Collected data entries
=== Begin Enclosure ===
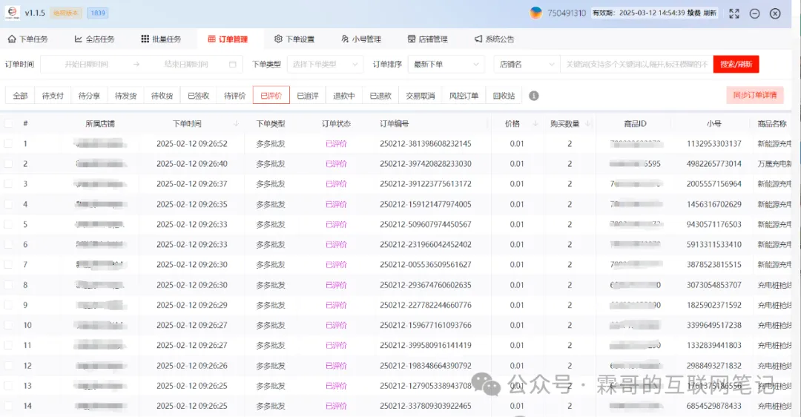Toggle the select-all header checkbox
Screen dimensions: 801x417
coord(8,124)
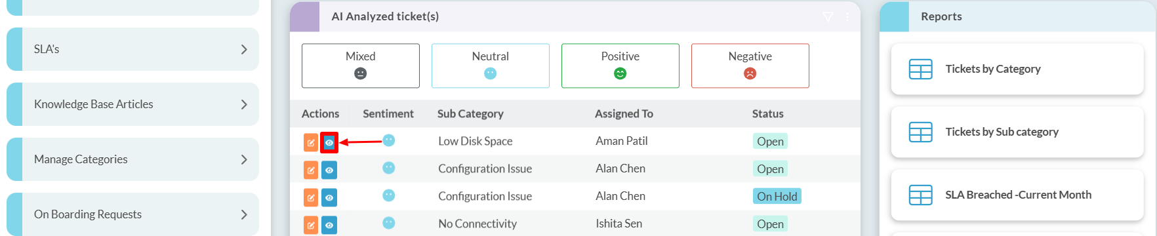The image size is (1157, 236).
Task: Open the three-dot menu in AI Analyzed tickets
Action: (x=847, y=17)
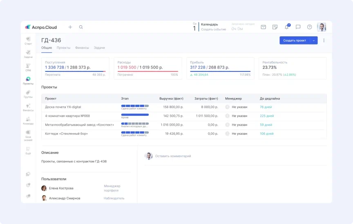353x224 pixels.
Task: Open the CRM section in sidebar
Action: click(28, 67)
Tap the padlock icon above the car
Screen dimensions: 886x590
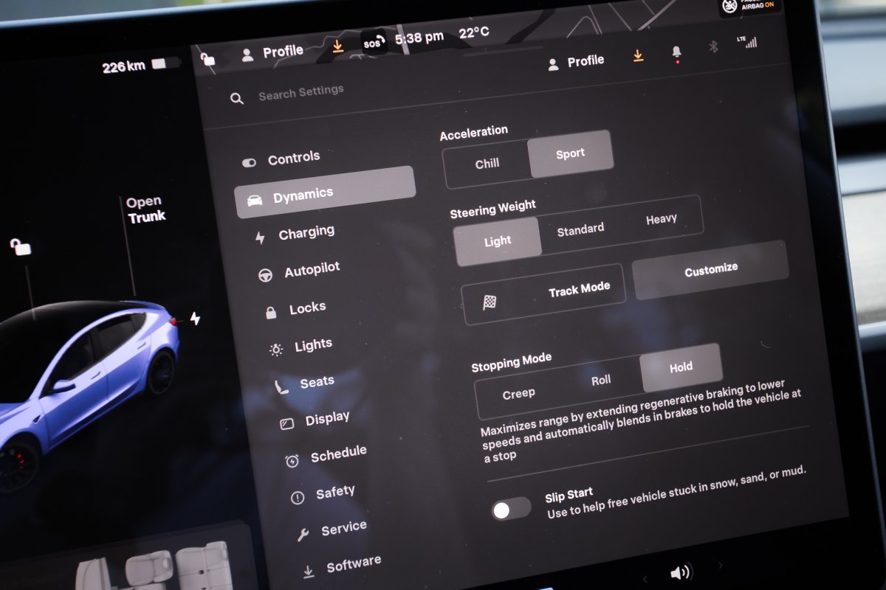(21, 247)
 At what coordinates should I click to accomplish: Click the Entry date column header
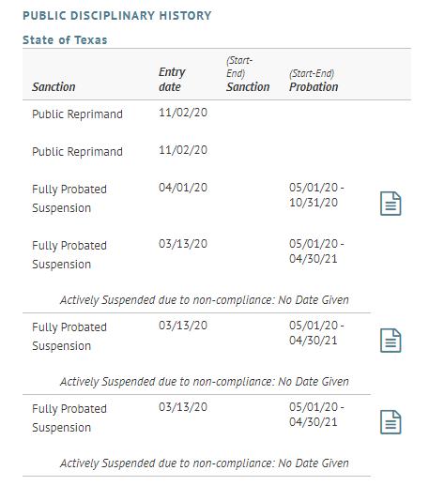[x=172, y=79]
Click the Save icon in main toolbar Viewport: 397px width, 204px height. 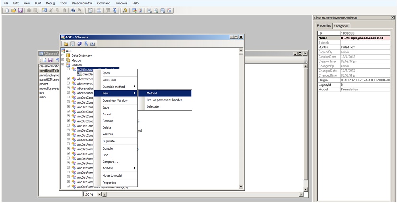(20, 10)
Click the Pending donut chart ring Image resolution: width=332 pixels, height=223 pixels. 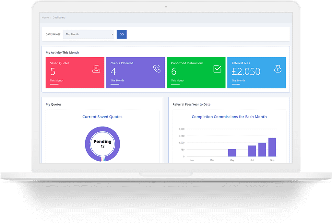point(87,144)
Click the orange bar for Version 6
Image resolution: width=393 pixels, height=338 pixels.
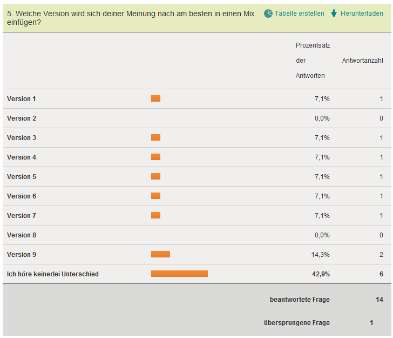click(155, 196)
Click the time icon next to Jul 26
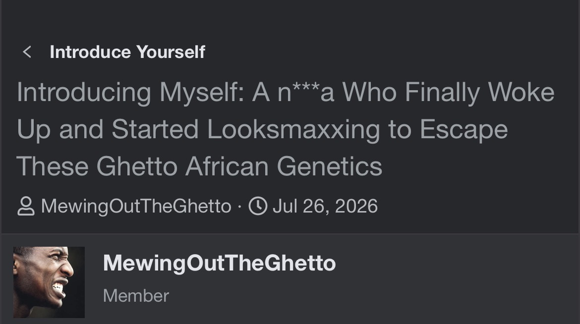This screenshot has width=580, height=324. coord(258,206)
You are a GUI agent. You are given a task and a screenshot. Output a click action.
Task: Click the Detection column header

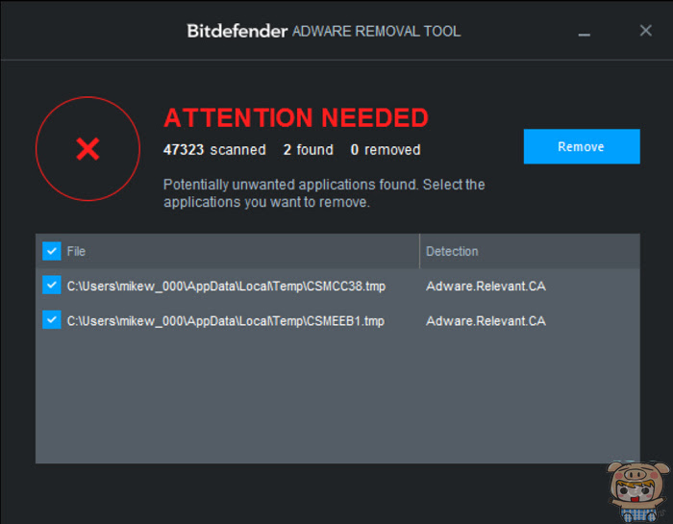(452, 251)
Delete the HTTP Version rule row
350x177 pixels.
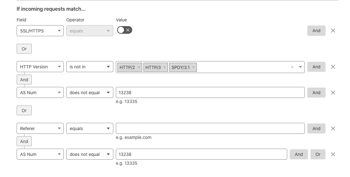click(333, 67)
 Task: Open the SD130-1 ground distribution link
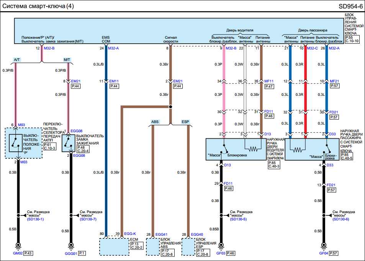[35, 219]
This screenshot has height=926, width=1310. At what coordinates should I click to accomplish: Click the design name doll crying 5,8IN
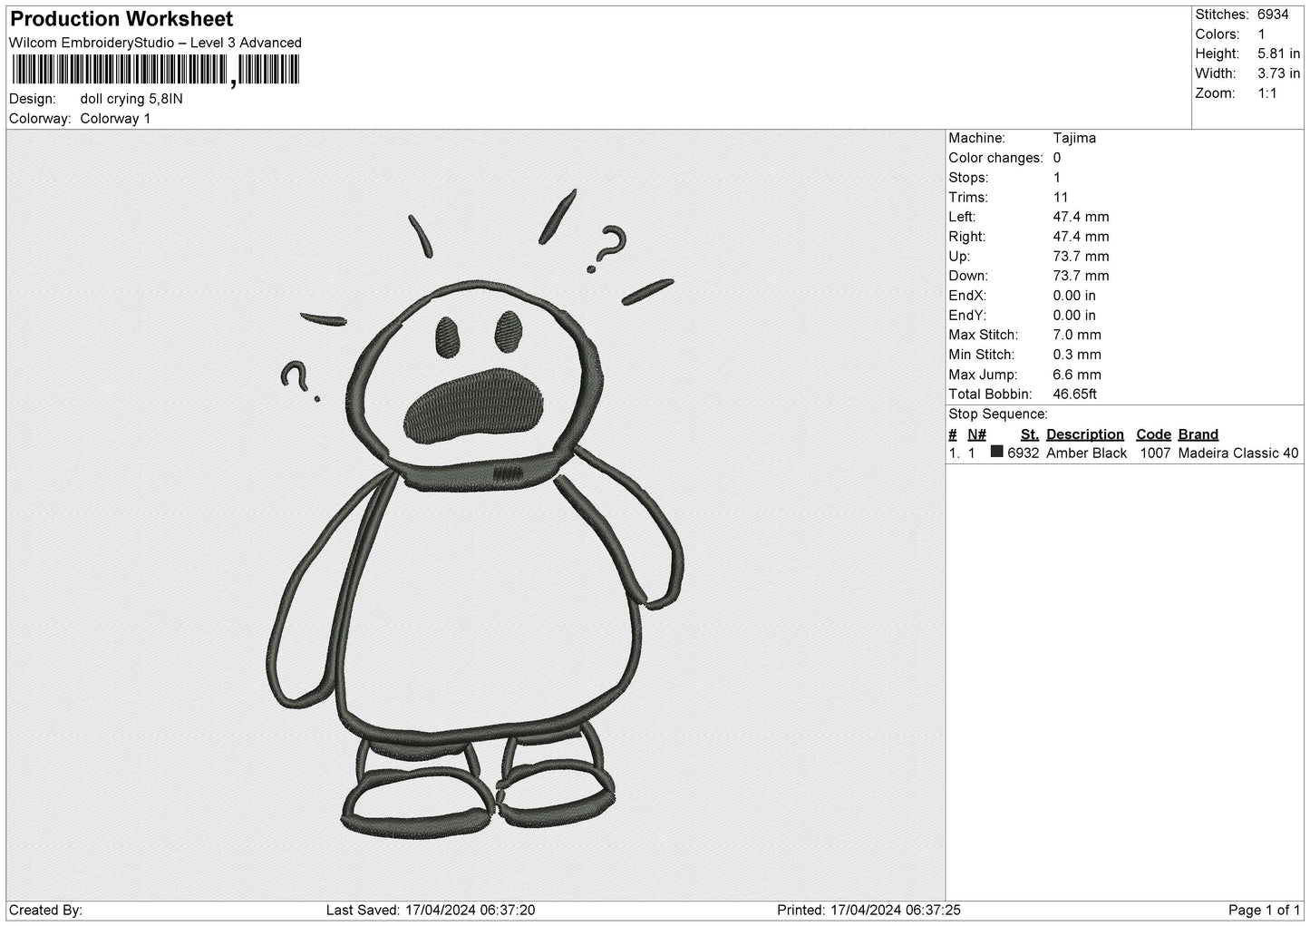click(131, 99)
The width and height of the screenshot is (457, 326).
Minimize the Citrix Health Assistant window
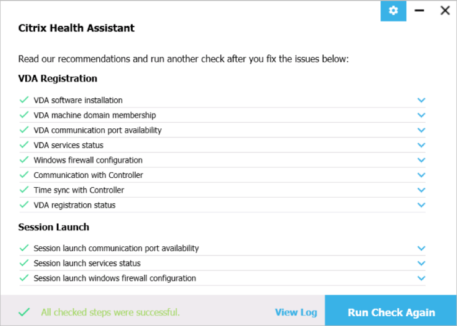click(419, 10)
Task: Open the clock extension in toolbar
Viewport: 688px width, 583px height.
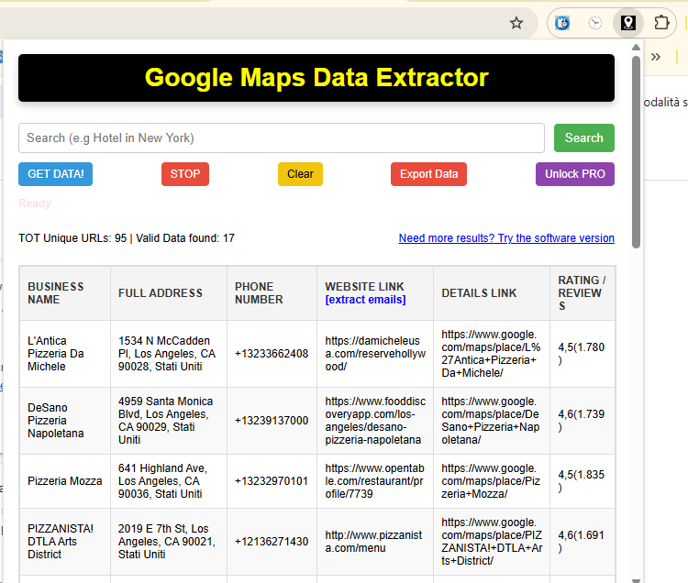Action: click(595, 23)
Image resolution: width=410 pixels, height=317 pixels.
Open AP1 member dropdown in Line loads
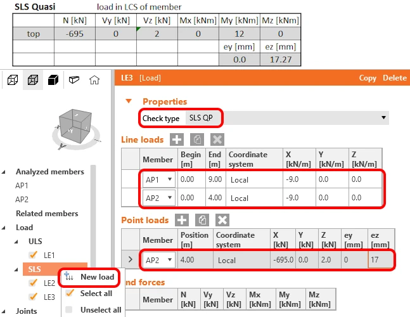click(158, 179)

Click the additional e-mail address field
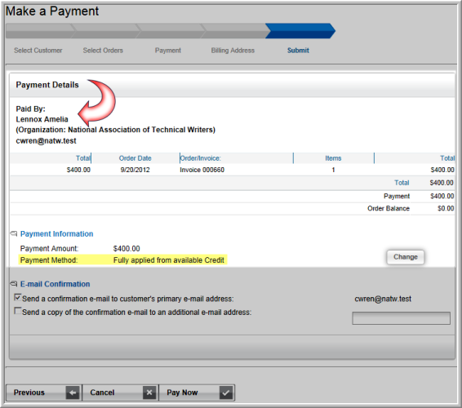pyautogui.click(x=401, y=318)
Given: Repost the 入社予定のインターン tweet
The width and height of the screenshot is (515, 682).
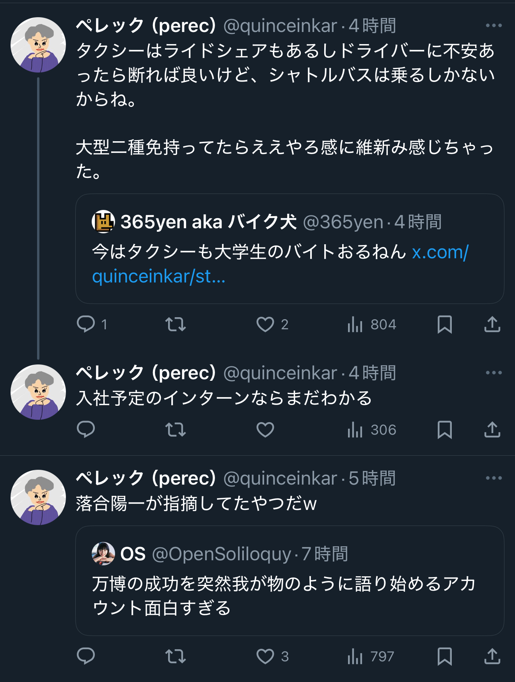Looking at the screenshot, I should [x=176, y=430].
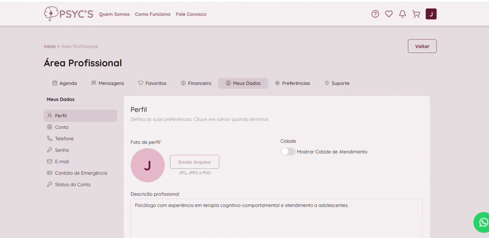Select Contato de Emergência in sidebar
This screenshot has height=238, width=489.
81,173
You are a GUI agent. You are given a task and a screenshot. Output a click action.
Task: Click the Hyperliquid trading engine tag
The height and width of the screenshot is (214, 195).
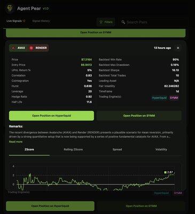tap(159, 98)
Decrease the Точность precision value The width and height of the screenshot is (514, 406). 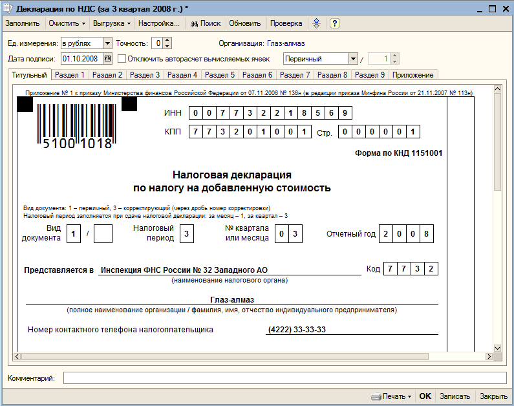coord(167,46)
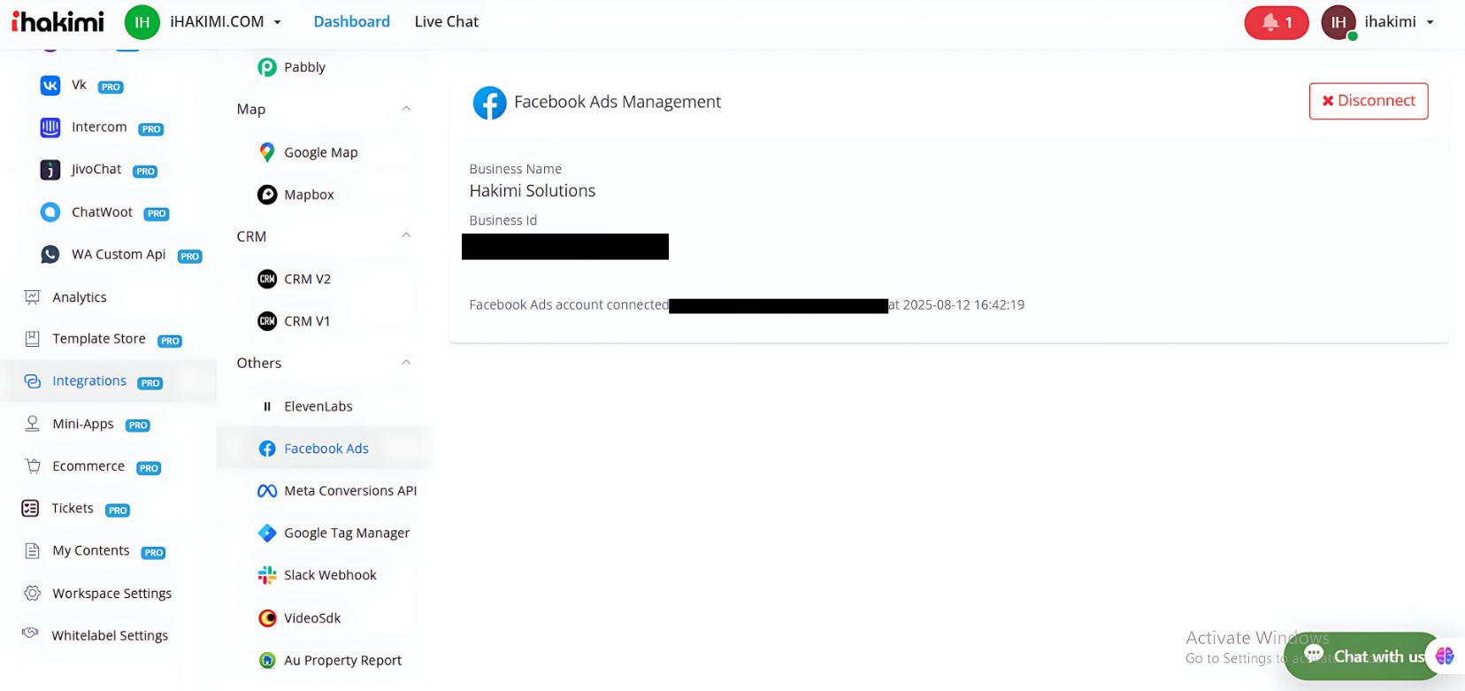Collapse the Map section
Screen dimensions: 1465x691
click(406, 109)
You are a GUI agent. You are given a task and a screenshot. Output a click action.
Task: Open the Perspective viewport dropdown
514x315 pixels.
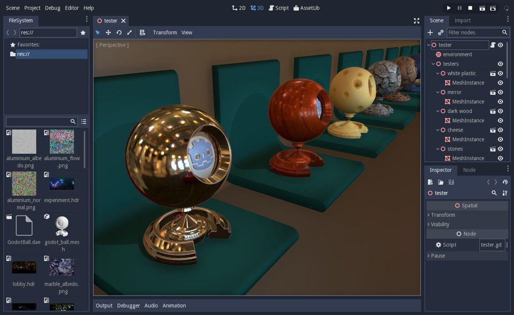[112, 45]
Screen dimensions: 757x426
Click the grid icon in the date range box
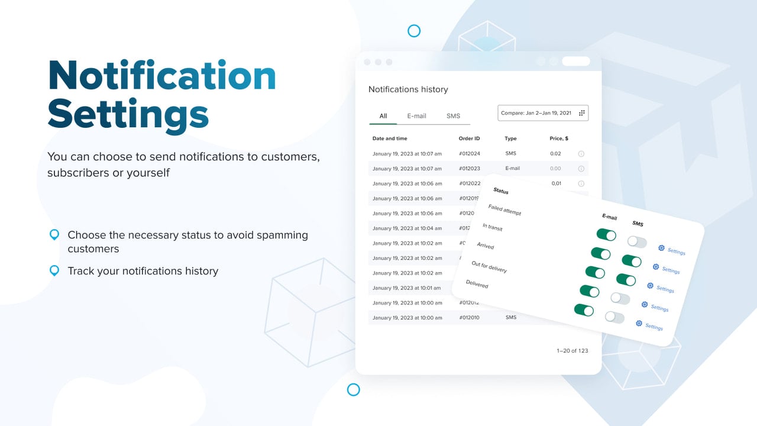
=== End Enclosure ===
**WHAT IS NEEDED**
Give the number of lines in the records where the word "Version" occurs, and add nothing.

**TASK ANSWER**
2